*** Opening Data ***

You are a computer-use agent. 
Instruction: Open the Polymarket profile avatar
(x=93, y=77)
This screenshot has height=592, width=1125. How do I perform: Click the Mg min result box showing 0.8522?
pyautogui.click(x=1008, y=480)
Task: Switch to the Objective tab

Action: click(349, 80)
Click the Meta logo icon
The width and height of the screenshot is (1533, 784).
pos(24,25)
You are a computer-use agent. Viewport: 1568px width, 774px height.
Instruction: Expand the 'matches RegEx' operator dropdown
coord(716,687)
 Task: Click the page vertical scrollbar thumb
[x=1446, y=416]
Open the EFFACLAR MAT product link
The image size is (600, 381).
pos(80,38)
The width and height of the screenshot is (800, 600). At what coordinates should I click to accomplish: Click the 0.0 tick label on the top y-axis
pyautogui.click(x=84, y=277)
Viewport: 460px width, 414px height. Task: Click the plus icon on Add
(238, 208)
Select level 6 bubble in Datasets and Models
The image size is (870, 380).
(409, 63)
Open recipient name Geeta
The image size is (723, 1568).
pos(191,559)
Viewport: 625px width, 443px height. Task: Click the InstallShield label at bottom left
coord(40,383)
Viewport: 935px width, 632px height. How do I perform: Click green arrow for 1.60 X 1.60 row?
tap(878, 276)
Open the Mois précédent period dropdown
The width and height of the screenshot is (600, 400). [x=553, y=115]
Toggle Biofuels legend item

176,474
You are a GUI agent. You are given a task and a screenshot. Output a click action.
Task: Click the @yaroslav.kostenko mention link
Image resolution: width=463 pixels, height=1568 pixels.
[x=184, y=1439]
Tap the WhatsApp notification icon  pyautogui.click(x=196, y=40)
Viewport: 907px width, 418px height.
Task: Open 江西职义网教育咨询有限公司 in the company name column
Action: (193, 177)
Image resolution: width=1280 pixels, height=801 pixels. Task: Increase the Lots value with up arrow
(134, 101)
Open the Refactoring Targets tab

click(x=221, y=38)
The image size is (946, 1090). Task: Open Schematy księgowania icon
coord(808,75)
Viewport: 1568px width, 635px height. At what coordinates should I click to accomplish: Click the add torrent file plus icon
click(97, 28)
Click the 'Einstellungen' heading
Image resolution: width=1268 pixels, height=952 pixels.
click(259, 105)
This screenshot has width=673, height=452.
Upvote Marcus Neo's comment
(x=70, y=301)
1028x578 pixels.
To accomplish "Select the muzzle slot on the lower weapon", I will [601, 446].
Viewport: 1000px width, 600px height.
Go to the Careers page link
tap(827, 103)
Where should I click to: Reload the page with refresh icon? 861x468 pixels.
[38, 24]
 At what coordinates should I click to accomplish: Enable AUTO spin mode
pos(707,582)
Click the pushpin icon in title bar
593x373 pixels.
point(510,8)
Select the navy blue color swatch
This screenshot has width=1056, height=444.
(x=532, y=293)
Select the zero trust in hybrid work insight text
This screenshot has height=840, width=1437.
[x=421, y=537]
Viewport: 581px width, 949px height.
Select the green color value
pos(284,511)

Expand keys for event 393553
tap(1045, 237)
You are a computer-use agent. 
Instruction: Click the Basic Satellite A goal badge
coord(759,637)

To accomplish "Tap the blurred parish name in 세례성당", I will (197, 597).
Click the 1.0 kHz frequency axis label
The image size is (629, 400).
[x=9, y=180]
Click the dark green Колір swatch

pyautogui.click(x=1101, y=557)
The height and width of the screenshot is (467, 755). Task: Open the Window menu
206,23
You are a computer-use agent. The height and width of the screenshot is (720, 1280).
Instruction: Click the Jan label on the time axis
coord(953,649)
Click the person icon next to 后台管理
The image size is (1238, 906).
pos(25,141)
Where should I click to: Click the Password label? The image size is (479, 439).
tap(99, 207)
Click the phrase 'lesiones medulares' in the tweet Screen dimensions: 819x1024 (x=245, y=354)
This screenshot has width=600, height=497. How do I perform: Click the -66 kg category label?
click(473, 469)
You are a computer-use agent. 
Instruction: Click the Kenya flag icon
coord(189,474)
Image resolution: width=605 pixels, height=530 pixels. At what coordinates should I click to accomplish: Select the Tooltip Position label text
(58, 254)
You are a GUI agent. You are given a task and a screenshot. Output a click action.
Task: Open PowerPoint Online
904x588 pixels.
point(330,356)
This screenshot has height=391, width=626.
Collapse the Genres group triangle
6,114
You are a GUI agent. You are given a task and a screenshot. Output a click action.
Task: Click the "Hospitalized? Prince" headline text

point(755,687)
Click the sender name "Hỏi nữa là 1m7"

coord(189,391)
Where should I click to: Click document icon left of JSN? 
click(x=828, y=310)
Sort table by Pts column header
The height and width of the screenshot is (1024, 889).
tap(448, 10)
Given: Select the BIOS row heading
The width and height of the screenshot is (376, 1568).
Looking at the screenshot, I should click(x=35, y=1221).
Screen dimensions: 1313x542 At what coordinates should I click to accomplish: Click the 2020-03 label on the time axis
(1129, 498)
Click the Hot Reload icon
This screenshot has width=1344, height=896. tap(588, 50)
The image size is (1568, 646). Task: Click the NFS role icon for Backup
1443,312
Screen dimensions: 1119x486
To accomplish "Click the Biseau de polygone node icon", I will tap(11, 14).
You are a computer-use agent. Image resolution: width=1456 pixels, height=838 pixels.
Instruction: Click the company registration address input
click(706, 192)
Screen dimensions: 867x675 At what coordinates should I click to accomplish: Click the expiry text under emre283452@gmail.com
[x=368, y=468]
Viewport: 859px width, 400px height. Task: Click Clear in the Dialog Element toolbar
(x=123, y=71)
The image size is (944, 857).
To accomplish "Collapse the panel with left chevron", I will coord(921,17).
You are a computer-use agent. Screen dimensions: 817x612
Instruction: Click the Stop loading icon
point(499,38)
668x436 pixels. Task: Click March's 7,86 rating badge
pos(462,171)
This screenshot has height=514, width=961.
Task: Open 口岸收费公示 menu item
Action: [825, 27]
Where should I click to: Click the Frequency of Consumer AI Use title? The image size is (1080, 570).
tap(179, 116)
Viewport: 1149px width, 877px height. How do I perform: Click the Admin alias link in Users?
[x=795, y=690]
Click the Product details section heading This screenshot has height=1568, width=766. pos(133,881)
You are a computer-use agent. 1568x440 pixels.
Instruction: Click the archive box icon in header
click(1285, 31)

*** Closing Data ***

Exercise: May I have all of the records repeated exactly?

Response:
You are a computer-use agent. 
Instruction: Open the Polymarket profile avatar
(x=93, y=77)
This screenshot has height=592, width=1125. How do I perform: Click the Mg min result box showing 0.8522?
pyautogui.click(x=1008, y=480)
Task: Switch to the Objective tab

Action: click(349, 80)
Click the Meta logo icon
The width and height of the screenshot is (1533, 784).
pos(24,25)
You are a computer-use agent. Viewport: 1568px width, 774px height.
Instruction: Expand the 'matches RegEx' operator dropdown
coord(716,687)
 Task: Click the page vertical scrollbar thumb
[x=1446, y=416]
Open the EFFACLAR MAT product link
The image size is (600, 381).
pos(80,38)
The width and height of the screenshot is (800, 600). At what coordinates should I click to accomplish: Click the 0.0 tick label on the top y-axis
pyautogui.click(x=84, y=277)
Viewport: 460px width, 414px height. Task: Click the plus icon on Add
(238, 208)
Select level 6 bubble in Datasets and Models
The image size is (870, 380).
(409, 63)
Open recipient name Geeta
The image size is (723, 1568).
pos(191,559)
Viewport: 625px width, 443px height. Task: Click the InstallShield label at bottom left
coord(40,383)
Viewport: 935px width, 632px height. How do I perform: Click green arrow for 1.60 X 1.60 row?
tap(878, 276)
Open the Mois précédent period dropdown
The width and height of the screenshot is (600, 400). [x=553, y=115]
Toggle Biofuels legend item

176,474
You are a GUI agent. You are given a task and a screenshot. Output a click action.
Task: Click the @yaroslav.kostenko mention link
Image resolution: width=463 pixels, height=1568 pixels.
[x=184, y=1439]
Tap the WhatsApp notification icon  pyautogui.click(x=196, y=40)
Viewport: 907px width, 418px height.
Task: Open 江西职义网教育咨询有限公司 in the company name column
Action: (193, 177)
Image resolution: width=1280 pixels, height=801 pixels. Task: Increase the Lots value with up arrow
(134, 101)
Open the Refactoring Targets tab

click(x=221, y=38)
The image size is (946, 1090). Task: Open Schematy księgowania icon
coord(808,75)
Viewport: 1568px width, 635px height. At what coordinates should I click to accomplish: Click the add torrent file plus icon
click(97, 28)
Click the 'Einstellungen' heading
Image resolution: width=1268 pixels, height=952 pixels.
click(259, 105)
This screenshot has width=673, height=452.
Upvote Marcus Neo's comment
(x=70, y=301)
1028x578 pixels.
To accomplish "Select the muzzle slot on the lower weapon", I will [601, 446].
Viewport: 1000px width, 600px height.
Go to the Careers page link
tap(827, 103)
Where should I click to: Reload the page with refresh icon? 861x468 pixels.
[38, 24]
 At what coordinates should I click to accomplish: Enable AUTO spin mode
pos(707,582)
Click the pushpin icon in title bar
593x373 pixels.
point(510,8)
Select the navy blue color swatch
This screenshot has width=1056, height=444.
(x=532, y=293)
Select the zero trust in hybrid work insight text
This screenshot has height=840, width=1437.
[x=421, y=537]
Viewport: 581px width, 949px height.
Select the green color value
pos(284,511)

Expand keys for event 393553
tap(1045, 237)
You are a computer-use agent. 
Instruction: Click the Basic Satellite A goal badge
coord(759,637)

To accomplish "Tap the blurred parish name in 세례성당", I will (197, 597).
Click the 1.0 kHz frequency axis label
The image size is (629, 400).
[x=9, y=180]
Click the dark green Колір swatch

pyautogui.click(x=1101, y=557)
The height and width of the screenshot is (467, 755). Task: Open the Window menu
206,23
You are a computer-use agent. The height and width of the screenshot is (720, 1280).
Instruction: Click the Jan label on the time axis
coord(953,649)
Click the person icon next to 后台管理
The image size is (1238, 906).
pos(25,141)
Where should I click to: Click the Password label? The image size is (479, 439).
tap(99, 207)
Click the phrase 'lesiones medulares' in the tweet Screen dimensions: 819x1024 (x=245, y=354)
This screenshot has width=600, height=497. How do I perform: Click the -66 kg category label?
click(473, 469)
You are a computer-use agent. 
Instruction: Click the Kenya flag icon
coord(189,474)
Image resolution: width=605 pixels, height=530 pixels. At what coordinates should I click to accomplish: Select the Tooltip Position label text
(58, 254)
You are a GUI agent. You are given a task and a screenshot. Output a click action.
Task: Open PowerPoint Online
904x588 pixels.
point(330,356)
This screenshot has height=391, width=626.
Collapse the Genres group triangle
6,114
You are a GUI agent. You are given a task and a screenshot. Output a click action.
Task: Click the "Hospitalized? Prince" headline text

point(755,687)
Click the sender name "Hỏi nữa là 1m7"

coord(189,391)
Where should I click to: Click document icon left of JSN? 
click(x=828, y=310)
Sort table by Pts column header
The height and width of the screenshot is (1024, 889).
tap(448, 10)
Given: Select the BIOS row heading
The width and height of the screenshot is (376, 1568).
Looking at the screenshot, I should click(x=35, y=1221).
Screen dimensions: 1313x542 At what coordinates should I click to accomplish: Click the 2020-03 label on the time axis
(1129, 498)
Click the Hot Reload icon
This screenshot has width=1344, height=896. tap(588, 50)
The image size is (1568, 646). Task: Click the NFS role icon for Backup
1443,312
Screen dimensions: 1119x486
To accomplish "Click the Biseau de polygone node icon", I will tap(11, 14).
You are a computer-use agent. Image resolution: width=1456 pixels, height=838 pixels.
Instruction: Click the company registration address input
click(706, 192)
Screen dimensions: 867x675 At what coordinates should I click to accomplish: Click the expiry text under emre283452@gmail.com
[x=368, y=468]
Viewport: 859px width, 400px height. Task: Click Clear in the Dialog Element toolbar
(x=123, y=71)
The image size is (944, 857).
To accomplish "Collapse the panel with left chevron", I will coord(921,17).
You are a computer-use agent. Screen dimensions: 817x612
Instruction: Click the Stop loading icon
point(499,38)
668x436 pixels. Task: Click March's 7,86 rating badge
pos(462,171)
This screenshot has height=514, width=961.
Task: Open 口岸收费公示 menu item
Action: [825, 27]
Where should I click to: Click the Frequency of Consumer AI Use title? The image size is (1080, 570).
tap(179, 116)
Viewport: 1149px width, 877px height. How do I perform: Click the Admin alias link in Users?
[x=795, y=690]
Click the Product details section heading This screenshot has height=1568, width=766. pos(133,881)
You are a computer-use agent. 1568x440 pixels.
Instruction: Click the archive box icon in header
click(1285, 31)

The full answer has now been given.